L’IA qui s’optimise elle-même : décryptage du pari technologique à 100 millions de dollars de Mirendil
Le laboratoire d'intelligence artificielle Mirendil, fondé par d'anciens cadres d'Anthropic et de Google DeepMind, a annoncé le 6 août 2026 un partenariat pluriannuel avec Google Cloud portant sur plus de 100 millions de dollars. L'accord s'appuie sur l'AI Hypercomputer de Google, une architecture hybride combinant les puces TPU v5p et des processeurs NVIDIA haute performance, pour entraîner et faire fonctionner les modèles de la startup. Dirigée par les cofondateurs Behnam Neyshabur et Harsh Mehta, Mirendil a été valorisée à un milliard de dollars lors d'un tour de table initial d'environ 200 millions de dollars mené par les fonds Andreessen Horowitz (a16z) et Kleiner Perkins. La jeune entreprise consacre la moitié de cette trésorerie à la réservation de puissance de calcul, avant même d'avoir commercialisé le moindre produit. Amin Vahdat, directeur technique de l'infrastructure chez Google, a souligné que la performance dépend désormais de l'orchestration de systèmes complets plutôt que de la seule puissance brute d'un composant.
Cet investissement massif traduit un pari sur une nouvelle génération d'IA dite auto-améliorante, capable d'automatiser l'ensemble de la boucle de recherche en apprentissage automatique. Le système formule ses propres hypothèses scientifiques, conçoit les expérimentations, évalue les résultats et ajuste ses architectures de façon itérative, sans supervision humaine constante. Pour les responsables techniques et data des grandes entreprises, cela ouvre la perspective d'automatiser des tâches jusqu'ici réservées aux chercheurs seniors, comme le réglage des hyperparamètres, le débogage de pipelines ou l'exploration de nouvelles architectures post-Transformer. Mirendil affirme viser plus large que l'ingénierie logicielle, en appliquant l'apprentissage par renforcement à grande échelle à des disciplines comme la biophysique, la découverte de médicaments ou la science des matériaux, avec l'ambition de faire passer certains cycles de recherche de plusieurs mois à quelques heures. Pour Google, ce contrat illustre aussi une évolution du modèle économique des géants du cloud, qui ne se contentent plus de vendre de la puissance de calcul brute mais co-développent désormais des plans d'infrastructure avec leurs clients IA les plus stratégiques.

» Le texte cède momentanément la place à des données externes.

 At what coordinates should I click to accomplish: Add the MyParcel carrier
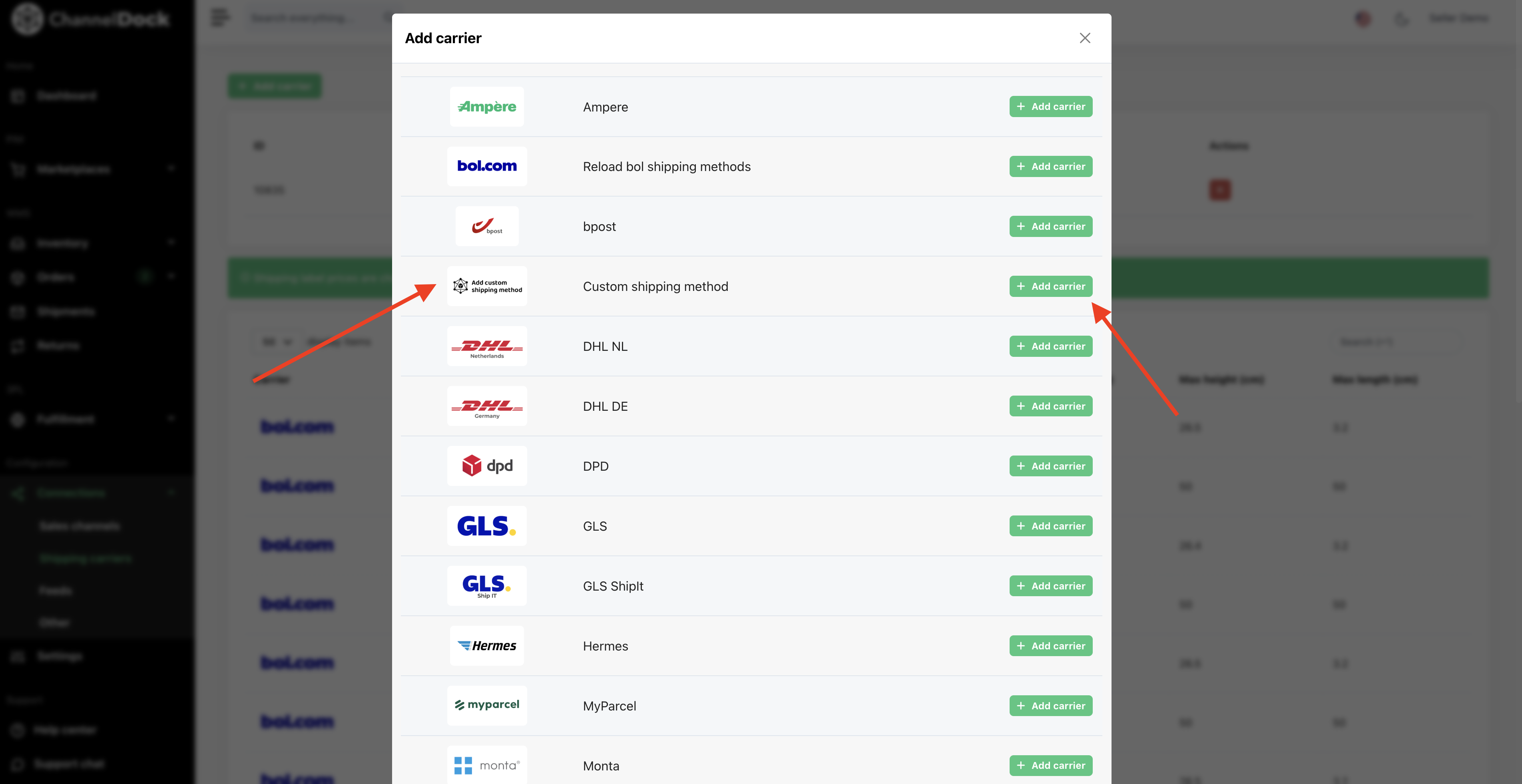pyautogui.click(x=1050, y=706)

Ce pari s'inscrit dans une course plus large des laboratoires d'IA à automatiser leur propre recherche, un objectif également poursuivi par OpenAI, Anthropic ou DeepMind à travers leurs outils d'assistance au codage et à l'expérimentation. Jusqu'à présent, ces progrès reposaient sur des assistants supervisés par des ingénieurs humains ; Mirendil cherche à franchir une étape supplémentaire avec un système capable d'auto-amélioration récursive, en s'attaquant directement à la lenteur du cycle de test et de validation des hypothèses par les chercheurs. L'ampleur de l'engagement financier, la moitié du capital levé consacrée à l'infrastructure avant tout revenu commercial, reflète la conviction des investisseurs que la puissance de calcul disponible dès le départ conditionnera la capacité de la startup à tenir ses promesses. Reste à voir si cette automatisation de la recherche scientifique tiendra ses promesses à l'échelle industrielle, notamment dans des domaines aussi réglementés que la découverte de médicaments, et comment Google, NVIDIA et les autres fournisseurs d'infrastructure adapteront leurs offres à mesure que ces charges de travail hybrides et récursives se généraliseront.